Item-finding records
··········

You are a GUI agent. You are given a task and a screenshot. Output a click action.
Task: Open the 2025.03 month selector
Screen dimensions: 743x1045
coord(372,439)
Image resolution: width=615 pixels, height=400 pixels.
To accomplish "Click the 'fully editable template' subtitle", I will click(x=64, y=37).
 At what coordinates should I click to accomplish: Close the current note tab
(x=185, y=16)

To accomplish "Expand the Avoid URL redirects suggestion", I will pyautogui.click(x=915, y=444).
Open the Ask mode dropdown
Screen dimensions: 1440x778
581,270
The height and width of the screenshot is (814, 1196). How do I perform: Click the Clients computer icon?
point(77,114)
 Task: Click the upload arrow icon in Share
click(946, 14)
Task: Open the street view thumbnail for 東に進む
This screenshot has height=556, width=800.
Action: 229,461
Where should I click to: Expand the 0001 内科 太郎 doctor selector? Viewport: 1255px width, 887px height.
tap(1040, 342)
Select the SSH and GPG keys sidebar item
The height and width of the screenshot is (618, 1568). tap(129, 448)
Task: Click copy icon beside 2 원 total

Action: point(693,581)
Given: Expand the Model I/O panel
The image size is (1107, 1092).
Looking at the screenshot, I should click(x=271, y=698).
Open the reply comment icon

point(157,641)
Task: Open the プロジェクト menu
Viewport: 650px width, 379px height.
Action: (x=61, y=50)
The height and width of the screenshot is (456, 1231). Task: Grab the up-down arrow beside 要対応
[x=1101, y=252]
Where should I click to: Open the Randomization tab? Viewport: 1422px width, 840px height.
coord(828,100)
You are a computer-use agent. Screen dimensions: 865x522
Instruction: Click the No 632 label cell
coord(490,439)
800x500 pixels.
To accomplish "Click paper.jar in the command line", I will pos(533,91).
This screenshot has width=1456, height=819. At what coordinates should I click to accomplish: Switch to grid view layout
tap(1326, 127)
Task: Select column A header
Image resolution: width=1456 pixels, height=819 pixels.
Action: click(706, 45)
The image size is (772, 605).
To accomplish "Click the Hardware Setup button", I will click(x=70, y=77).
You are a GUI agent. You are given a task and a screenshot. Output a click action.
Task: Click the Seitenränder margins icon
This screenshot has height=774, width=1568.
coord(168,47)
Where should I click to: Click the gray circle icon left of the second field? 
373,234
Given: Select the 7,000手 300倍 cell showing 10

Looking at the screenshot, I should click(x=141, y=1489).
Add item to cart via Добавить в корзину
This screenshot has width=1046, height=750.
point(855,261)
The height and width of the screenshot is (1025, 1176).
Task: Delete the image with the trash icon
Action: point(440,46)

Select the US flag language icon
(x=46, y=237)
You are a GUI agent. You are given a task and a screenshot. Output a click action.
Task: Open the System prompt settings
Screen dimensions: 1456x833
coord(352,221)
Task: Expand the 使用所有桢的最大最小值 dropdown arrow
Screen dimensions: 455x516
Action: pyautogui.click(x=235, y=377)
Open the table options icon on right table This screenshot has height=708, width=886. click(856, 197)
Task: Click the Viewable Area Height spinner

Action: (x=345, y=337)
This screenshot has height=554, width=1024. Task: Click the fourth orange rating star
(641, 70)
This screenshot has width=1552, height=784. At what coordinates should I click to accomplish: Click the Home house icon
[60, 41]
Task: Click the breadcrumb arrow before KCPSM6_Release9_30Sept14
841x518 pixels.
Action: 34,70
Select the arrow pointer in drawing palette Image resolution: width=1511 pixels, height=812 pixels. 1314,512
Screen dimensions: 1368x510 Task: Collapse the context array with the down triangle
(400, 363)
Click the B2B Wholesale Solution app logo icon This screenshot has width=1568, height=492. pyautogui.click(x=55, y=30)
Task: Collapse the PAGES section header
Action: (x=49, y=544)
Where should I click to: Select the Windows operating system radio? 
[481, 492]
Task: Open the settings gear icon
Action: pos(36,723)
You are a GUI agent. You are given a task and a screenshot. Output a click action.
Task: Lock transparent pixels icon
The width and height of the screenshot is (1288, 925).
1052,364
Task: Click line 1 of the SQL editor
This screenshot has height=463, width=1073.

··········

- **The request**
Copy all of these lines word for word.

- **Answer**
You are a GUI agent. You are given a task and a screenshot. Output a click action.
Task: Open the 2025.03 month selector
Screen dimensions: 743x1045
coord(372,439)
Image resolution: width=615 pixels, height=400 pixels.
To accomplish "Click the 'fully editable template' subtitle", I will click(x=64, y=37).
 At what coordinates should I click to accomplish: Close the current note tab
(x=185, y=16)

To accomplish "Expand the Avoid URL redirects suggestion", I will pyautogui.click(x=915, y=444).
Open the Ask mode dropdown
Screen dimensions: 1440x778
581,270
The height and width of the screenshot is (814, 1196). How do I perform: Click the Clients computer icon?
point(77,114)
 Task: Click the upload arrow icon in Share
click(946, 14)
Task: Open the street view thumbnail for 東に進む
This screenshot has height=556, width=800.
Action: 229,461
Where should I click to: Expand the 0001 内科 太郎 doctor selector? Viewport: 1255px width, 887px height.
tap(1040, 342)
Select the SSH and GPG keys sidebar item
The height and width of the screenshot is (618, 1568). tap(129, 448)
Task: Click copy icon beside 2 원 total

Action: point(693,581)
Given: Expand the Model I/O panel
The image size is (1107, 1092).
Looking at the screenshot, I should click(x=271, y=698).
Open the reply comment icon

point(157,641)
Task: Open the プロジェクト menu
Viewport: 650px width, 379px height.
Action: (x=61, y=50)
The height and width of the screenshot is (456, 1231). Task: Grab the up-down arrow beside 要対応
[x=1101, y=252]
Where should I click to: Open the Randomization tab? Viewport: 1422px width, 840px height.
coord(828,100)
You are a computer-use agent. Screen dimensions: 865x522
Instruction: Click the No 632 label cell
coord(490,439)
800x500 pixels.
To accomplish "Click paper.jar in the command line", I will pos(533,91).
This screenshot has width=1456, height=819. At what coordinates should I click to accomplish: Switch to grid view layout
tap(1326, 127)
Task: Select column A header
Image resolution: width=1456 pixels, height=819 pixels.
Action: click(706, 45)
The image size is (772, 605).
To accomplish "Click the Hardware Setup button", I will click(x=70, y=77).
You are a GUI agent. You are given a task and a screenshot. Output a click action.
Task: Click the Seitenränder margins icon
This screenshot has height=774, width=1568.
coord(168,47)
Where should I click to: Click the gray circle icon left of the second field? 
373,234
Given: Select the 7,000手 300倍 cell showing 10

Looking at the screenshot, I should click(x=141, y=1489).
Add item to cart via Добавить в корзину
This screenshot has width=1046, height=750.
point(855,261)
The height and width of the screenshot is (1025, 1176).
Task: Delete the image with the trash icon
Action: point(440,46)

Select the US flag language icon
(x=46, y=237)
You are a GUI agent. You are given a task and a screenshot. Output a click action.
Task: Open the System prompt settings
Screen dimensions: 1456x833
coord(352,221)
Task: Expand the 使用所有桢的最大最小值 dropdown arrow
Screen dimensions: 455x516
Action: pyautogui.click(x=235, y=377)
Open the table options icon on right table This screenshot has height=708, width=886. click(856, 197)
Task: Click the Viewable Area Height spinner

Action: (x=345, y=337)
This screenshot has height=554, width=1024. Task: Click the fourth orange rating star
(641, 70)
This screenshot has width=1552, height=784. At what coordinates should I click to accomplish: Click the Home house icon
[60, 41]
Task: Click the breadcrumb arrow before KCPSM6_Release9_30Sept14
841x518 pixels.
Action: 34,70
Select the arrow pointer in drawing palette Image resolution: width=1511 pixels, height=812 pixels. 1314,512
Screen dimensions: 1368x510 Task: Collapse the context array with the down triangle
(400, 363)
Click the B2B Wholesale Solution app logo icon This screenshot has width=1568, height=492. pyautogui.click(x=55, y=30)
Task: Collapse the PAGES section header
Action: (x=49, y=544)
Where should I click to: Select the Windows operating system radio? 
[481, 492]
Task: Open the settings gear icon
Action: pos(36,723)
You are a GUI agent. You are given a task and a screenshot. Output a click action.
Task: Lock transparent pixels icon
The width and height of the screenshot is (1288, 925).
1052,364
Task: Click line 1 of the SQL editor
This screenshot has height=463, width=1073.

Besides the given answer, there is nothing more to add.